Cartoon representation (DHp, gray/aquamarine; Rec, orange) with interface residues shown in full. Active histidine and aspartate residues participating in the phosphotransfer are linked by a red arrow. Alanine interface residues, which are conserved between the depicted complexes, have boxed labels. a Model of CckA^DHp/CckA^Rec based on the structure shown in panel b. The two DHp helices interacting with Rec (α1’, α2’) are distinguised by color, since they belong to different subunits of the homodimer. Also shown residues of the intramolecular D580–R593–E599–R591 network of CckA^Rec. b Structure of ChpT^DHp/CtrA^Rec (4QPJ). Note, that α1’ and α2’ of DHp belong to the same subunit, in contrast to the situation in CckA.

Fig. 6. Openbook representation of protein interfaces of the CckA–ChpT–CtrA/CpdR phosphorelay of C. crescentus.

On the left, the open book representation of the CckA DHp/Rec model (Fig. 5a) has interacting residues high-lighted by thick bonds and their carbon atoms colored according to individual subcontacts (blue, salmon, green, yellow). The (His-Asp-His-Asp) phosphoryl-transfer path between alternating DHp and Rec domains is indicated by broken arrows. Labels marked by * indicate positions that have been prediced to interact based on co-variation by Skerker et al.. Note, that the two DHp domain of CckA and ChpT superimpose with a rmsd of 1.3 Å (43 Cα positions).

Fig. 7. Comparison of CckA^Rec and CtrA^Rec sequence logos.

Overall conserved residues are marked with gray background, whereas specifically conserved CckA^Rec or CtrA^Rec residues are marked with orange and green background, respectively. The relevant part of the CckA and CtrA sequences of C. crescentus are reproduced below the logos, with intra-domain salt-bridges indicated by light-blue lines. Also indicated are inter-domain salt-bridges (orange lines; see Supplementary Fig. 3c) found in activated, dimeric CtrA^Rec structures. The quintet of functionally relevant residues (ED, D*, S/T, Y/F, K), residues co-evolving with cognate DHp domains(magenta asterisks), and residues of the sub-contact patches defined in Fig. 6 are marked on the top. The CckA^Rec and CtrA^Rec logos are based on the alignment of 132 and 571 sequences, respectively.

Fig. 8. Residue conservation in CckA^Rec and CtrA^Rec mapped onto structures.

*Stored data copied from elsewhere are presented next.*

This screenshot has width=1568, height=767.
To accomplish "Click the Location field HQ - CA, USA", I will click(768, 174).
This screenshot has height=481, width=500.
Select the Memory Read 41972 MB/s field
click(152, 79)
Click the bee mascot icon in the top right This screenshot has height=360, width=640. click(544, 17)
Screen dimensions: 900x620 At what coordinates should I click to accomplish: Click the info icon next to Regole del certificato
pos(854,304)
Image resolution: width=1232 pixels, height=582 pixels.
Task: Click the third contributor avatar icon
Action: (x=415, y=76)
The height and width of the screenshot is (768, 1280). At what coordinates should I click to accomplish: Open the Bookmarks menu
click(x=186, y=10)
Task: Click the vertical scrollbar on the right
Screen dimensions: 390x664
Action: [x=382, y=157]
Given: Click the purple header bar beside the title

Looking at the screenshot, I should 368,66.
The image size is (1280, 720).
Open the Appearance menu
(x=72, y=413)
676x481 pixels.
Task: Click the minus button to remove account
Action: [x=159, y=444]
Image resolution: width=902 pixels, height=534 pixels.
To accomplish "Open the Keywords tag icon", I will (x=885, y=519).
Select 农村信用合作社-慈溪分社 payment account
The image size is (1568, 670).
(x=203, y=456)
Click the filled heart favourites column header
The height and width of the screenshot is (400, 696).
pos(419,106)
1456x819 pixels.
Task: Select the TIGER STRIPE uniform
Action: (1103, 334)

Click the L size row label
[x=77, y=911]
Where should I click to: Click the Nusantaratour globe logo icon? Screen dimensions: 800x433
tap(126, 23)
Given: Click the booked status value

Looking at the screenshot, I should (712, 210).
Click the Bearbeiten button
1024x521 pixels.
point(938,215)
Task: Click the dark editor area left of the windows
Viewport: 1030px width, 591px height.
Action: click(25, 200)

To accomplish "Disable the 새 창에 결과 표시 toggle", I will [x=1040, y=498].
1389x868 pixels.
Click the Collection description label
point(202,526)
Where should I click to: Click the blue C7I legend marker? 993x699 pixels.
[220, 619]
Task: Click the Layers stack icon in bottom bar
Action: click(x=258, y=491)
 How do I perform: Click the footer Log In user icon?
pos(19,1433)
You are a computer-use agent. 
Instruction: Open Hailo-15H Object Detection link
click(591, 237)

a CckA^Rec in cartoon representation with conserved residues in full. b,c Surface representation of CckA^Rec _and CtrA^Rec _with conserved residues colored according to Fig. 7 and the active aspartate in red. The disorered β4–β5 linker of CckA^Rec is indicated by the red dashed line. The top row shows the view onto the α1 face, which would interact with DHp, the bottom row shows the view onto the 4-5-5 face, which is involved in dimerization in CtrA^Rec homologs.

Fig. 9. DHp/Rec contacts as revealed by co-variation analysis of HHK sequences.

a Co-variation scores above 3.0 between DHp (vertical axis) and part of Rec (horizontal axis) residues are shown as filled circles, with size proportional to signal strength. Residues of the sub-contact patches defined in Fig. 6 are indicated by correspondingly colored squares on the axes. Distances <6 Å in the CckA^DHp/CckA^Rec model (Fig. 5a) are indicated by filled yellow-green circles. The full co-variation matrix is given in Supplementary Fig. 6. Co-variation peaks that correspond to close distances are labeled in black (<8 Å) or red (<6 Å). Contacts that constitute potential ion-pairs are labeled in bold with further information given in panel b. b Substitution matrices for selected DHp/Rec residue pairs. Note that, e.g., R341/A592 do not form a contact in the model (due to the short A592 side-chain), but position 592 is often occupied by a D or E.